Security researchers from at least seven major companies collaborated this month to subdue a DDoS botnet composed of compromised Android devices operating in more than 100 different countries.
Debuted WireX, the botnet is the work product of "Android Clicker," a mobile malware program whose purpose appears to have been changed from click fraud to volumetric DDoS attacks at the application layer. Affected device owners became infected after they downloaded malware-tainted apps, including roughly 300 found in the Google Play Store.
In emailed comments, Matthew Prince, co-founder and CEO of Cloudflare, called WireX "particularly significant" because it's "one of a handful of Android mobile device botnets used for DDoS attacks."
WireX first stirred to life on Aug. 2, as the botnet conducted minor DDoS tests that generally went unnoticed. According to data compiled from various sources, it was around Aug. 7 that the attacks began using larger numbers of devices, with more prolonged attacks beginning on Aug. 15. At their peak, the attacks leveraged anywhere from 70,000 to 120,000 unique IP addresses per hour in order to generate malicious traffic.
Most of the malicious traffic generated in the attacks was produced via HTTP GET requests, with some variants of Android Clicker issuing POST requests. "The attacks were in the range of 1.1 million well-formed HTTP/HTTPS requests per minute," said Tim April, senior security architect at Akamai Technologies, in an email interview.
At this point, security researchers were well aware of the threat and had begun noticing distinctive attack signatures.
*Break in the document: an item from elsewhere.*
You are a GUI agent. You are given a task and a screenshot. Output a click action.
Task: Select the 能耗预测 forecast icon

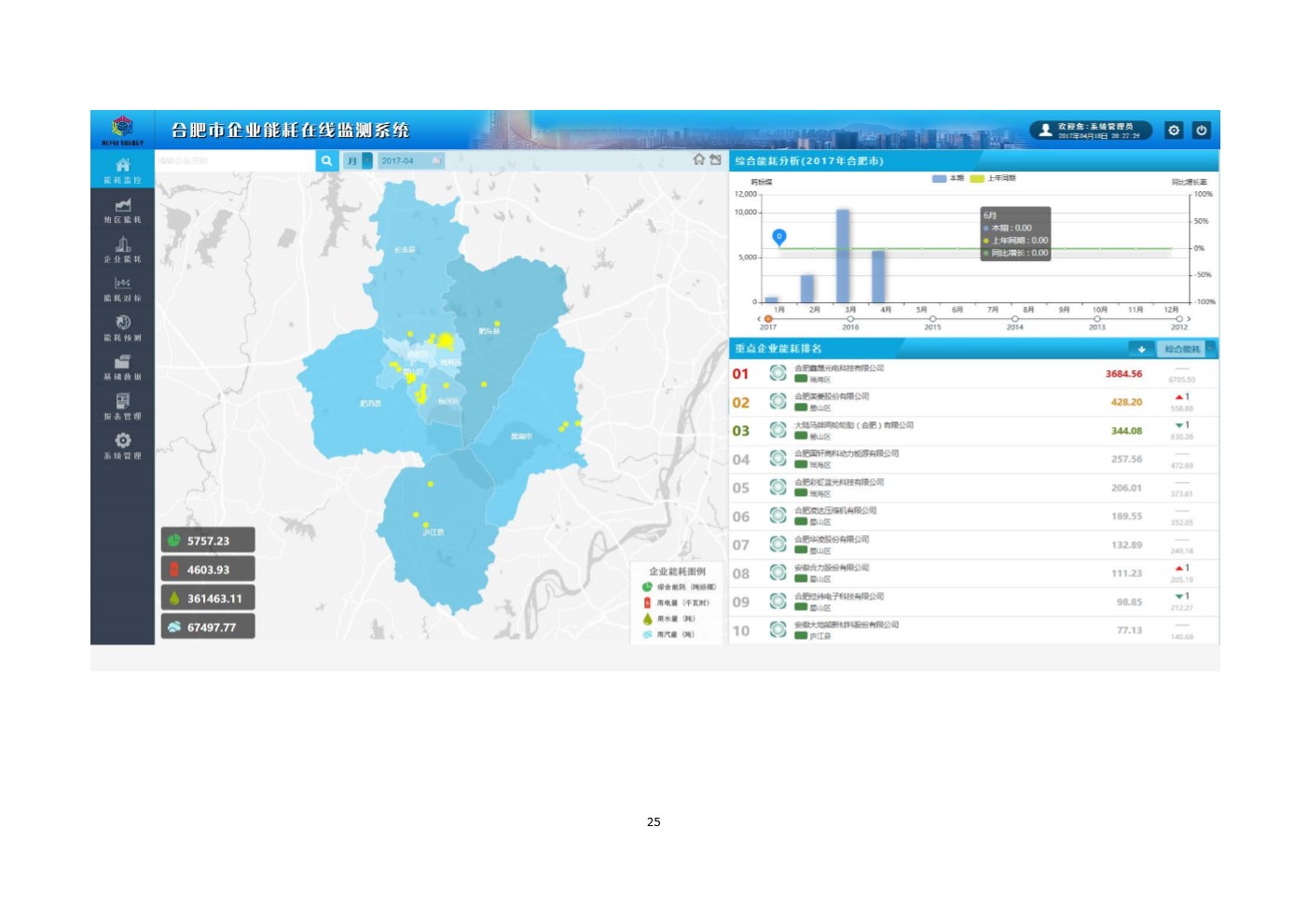pyautogui.click(x=122, y=327)
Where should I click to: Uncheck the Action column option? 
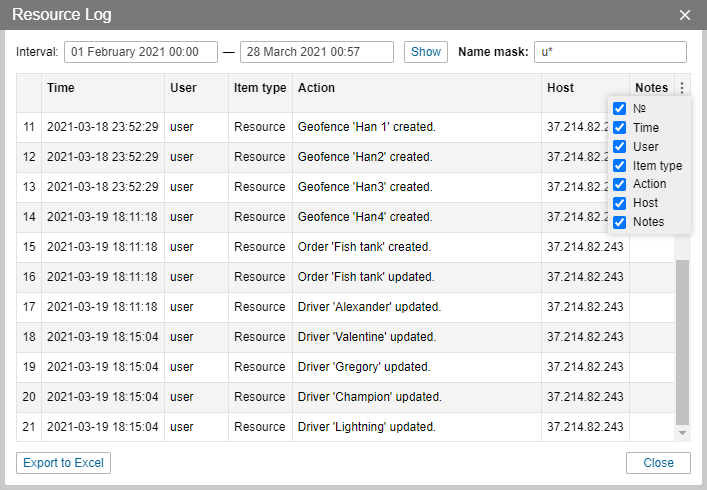point(620,184)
Around Aug. 17, experts from Akamai, Cloudflare, Flashpoint, Google, Oracle Dyn, RiskIQ, Team Cymru, and other unnamed organizations banded together to share data on the attacks and launch a counteroffensive. Of this group, Akamai, Cloudflare, Flashpoint, and RiskIQ later collaborated on a joint blog post describing the WireX attack and subsequent investigation.
"The group had a real-time feed of attack targets and attack signatures that it was able to share with targeted organizations. Members of the group worked with the targets whenever possible to help them mitigate the attacks," said Justin Paine, head of trust and safety at Cloudflare, in an email interview. Paine noted that the targets were primarily companies providing hospitality, gambling, pornography, and domain name registrar services.
The group also informed Google that the malware was found in applications that were available in its app store, including media and video players, ringtone apps, and storage management tools. Generally, device owners wouldn't even realize something was amiss with the apps, which appeared benign despite their frequent communications with command-and-control servers and execution of DDoS attacks, sometimes even while running in the background.
Google quickly took action to remove those offenders. "We identified approximately 300 apps associated with the issue, blocked them from the Play Store, and we're in the process of removing them from all affected devices," the company asserted in a statement that was included in the joint blog post.
To further minimize the botnet's impact, "We also passed information to ISPs and network operators about confirmed infected DDoS bots on their networks," said Allison Nixon, director of security research at Flashpoint, in an email interview. The researchers have also been cooperating with law enforcement, including the FBI.
In comments provided to the media, the participating research companies were eager to espouse the benefits of cooperation between researchers and the public and private sectors, as demonstrated by this case.
“The WireX botnet operation shows the value of a collaborative response from security firms, service providers, and law enforcement,” said Darren Spruell, threat researcher at RiskIQ," in emailed comments.